Esta es una zona apartada de Riosucio, a la que se llega por vía fluvial y marítima, bordeando el golfo de Urabá hasta encontrarse con el río Atrato. De aquella época no olvida los juegos entre cultivos de naranja, papaya, limón, ni las viandas que su madre preparaba a base de bocachico, doncella y sabaleta, tres especies de peces, famosas en el Pacífico.

“Hay una receta muy especial. Mi mamá cogía el bocachico, lo adobaba con tomate, lo envolvía en hojas de plátano y lo metía al horno, hecho de bareque, y eso quedaba exquisito”, asegura.

Vuelve a su padre, y esta evocación talla en su rostro dos lágrimas. “Mi papá significaba un modelo a seguir. Era grande, fortachón, crespo. Era un hombre entregado a la familia. Gracias a él nunca faltó nada en la casa. Él decía por ejemplo: “Hoy vamos a comer tal cosa, se iba a cazar y traía el alimento”. Éramos muy llaves. Él quería que yo estudiara derecho, pero no se oponía a mi pasión por la música”, afirma.

Don Luis Enrique usaba carriel, poncho y sombrero, como un buen antioqueño. Era respetado en el pueblo y muy serio a la hora de impartir órdenes. Tenía la voz gruesa, y aunque nunca les llegó a pegar, sus palabras eran acogidas con obediencia.

Todavía le parece escuchar a su padre decirle desde el puerto: “¡Pachera”’, el sobrenombre que lo acompaña desde que le pegaron una extraña enfermedad llamada ‘mal de ojo’, que de acuerdo con las creencias populares, se transmite a otra persona con solo mirarla, causa cansancio e infecciones oculares y hasta puede provocar la muerte. Pachera o Jorge Enrique, como todavía le decían en casa, tenía apenas un año de nacido.

“Mi papá me llevó donde “Pacho”, un curandero del pueblo. Él le dijo que me curaría a cambio de que me apodara de la misma manera que él. Mi papá no tuvo problema en decirle que sí, y así fue, me curaron y desde entonces mi papá me apodó “Pachera”, porque sonaba más bonito que ‘Pacho’”, comenta y sonríe de manera picarona.

Cada detalle en la vida de “Pachera” tiene un sentido y una inspiración, hasta los nombres de sus hijos, quienes además de ser parte fundamental de sus días, llevan consigo la impronta de verdaderos héroes en su vida. Carlos Andrés, el mayor, tiene 6 años, la misma edad de la relación con Liliana, su esposa. Le sigue Luis Frank, de 3 años.

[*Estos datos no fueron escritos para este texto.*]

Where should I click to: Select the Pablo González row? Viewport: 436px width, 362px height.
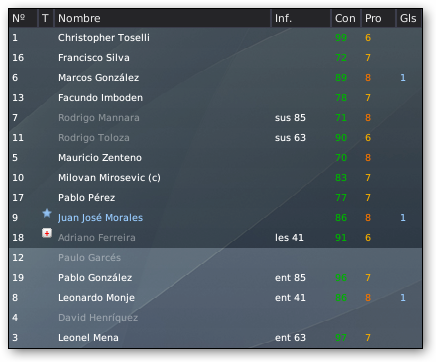[x=215, y=278]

“Ya sabes, el nombre Luis, porque así se llamaba mi padre, y Frank, porque es el nombre de uno de los tíos que me ayudó mucho cuando yo llegué a Medellín en el 2003, después de que las cosas en el Chocó se pusieran más complicadas”, dice.

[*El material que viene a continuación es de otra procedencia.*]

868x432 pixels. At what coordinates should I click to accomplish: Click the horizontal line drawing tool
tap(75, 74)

Y no se queda atrás el pequeño Maider David, de 1 año. “Yo soy muy fanático del Rey del Pop, Michael Jackson, y tengo un primo con el que me la he llevado toda la vida muy bien. Él se llama Jaider. De esa combinación salió el nombre”, refiere sonriendo.

Todos tres, con sus exóticos nombres compuestos, son la esencia en la vida de “Pachera”. Por ellos cada día se levanta a las 5:30, los baña y junto a Liliana les preparan el desayuno, antes de salir de su casa, en el barrio Socorro de Bogotá, a tomar la ruta hasta el taller de muebles, en Patio Bonito, donde hace trabajos en ciertas temporadas. No se rinde porque es consciente de que no puede ser inferior a la formación que le dio el padre.

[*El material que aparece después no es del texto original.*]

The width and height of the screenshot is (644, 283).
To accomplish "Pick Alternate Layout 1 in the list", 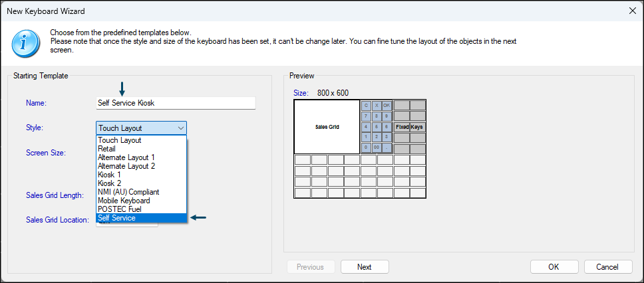I will tap(141, 157).
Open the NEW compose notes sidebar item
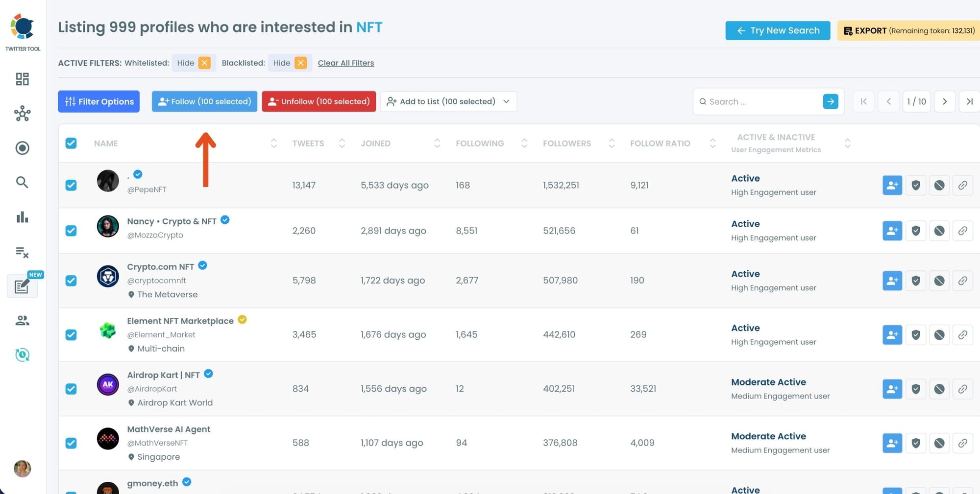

Durante su vida en Medellín, al lado de otro tío, “Pachera” hizo una tecnología en el Sena y también se inscribió en una carrera musical en la Universidad Remington. Esta no la pudo terminar por falta de dinero. En la capital de Antioquia se le midió al trabajo callejero: vendió galletas en semáforos y ropa interior, de puerta en puerta.

Sin fatigarse ni perder la esperanza, decidió enfrentarse, en el 2003, a Bogotá, donde ha librado una batalla diaria y constante por su familia y sus sueños, como el de tener una orquesta y una escuela de música donde enseñe a otros jóvenes el amor por el arte musical del que surjan semilleros de cantantes.

Con todas las penas y alegrías tiene un mensaje para las víctimas y lo expresa con la misma voz que le permite entonar las canciones que aspira escuchar en estaciones de radio:

“Sigan luchando, sean ustedes mismos. Yo me siento orgulloso de ser campesino porque creo que es lo mejor que me ha pasado. Tengo fe en que algún día esta guerra acabará y podremos estrecharnos la mano con los guerrilleros y los paramilitares para que podamos vivir en este paraíso que nos regaló Dios”.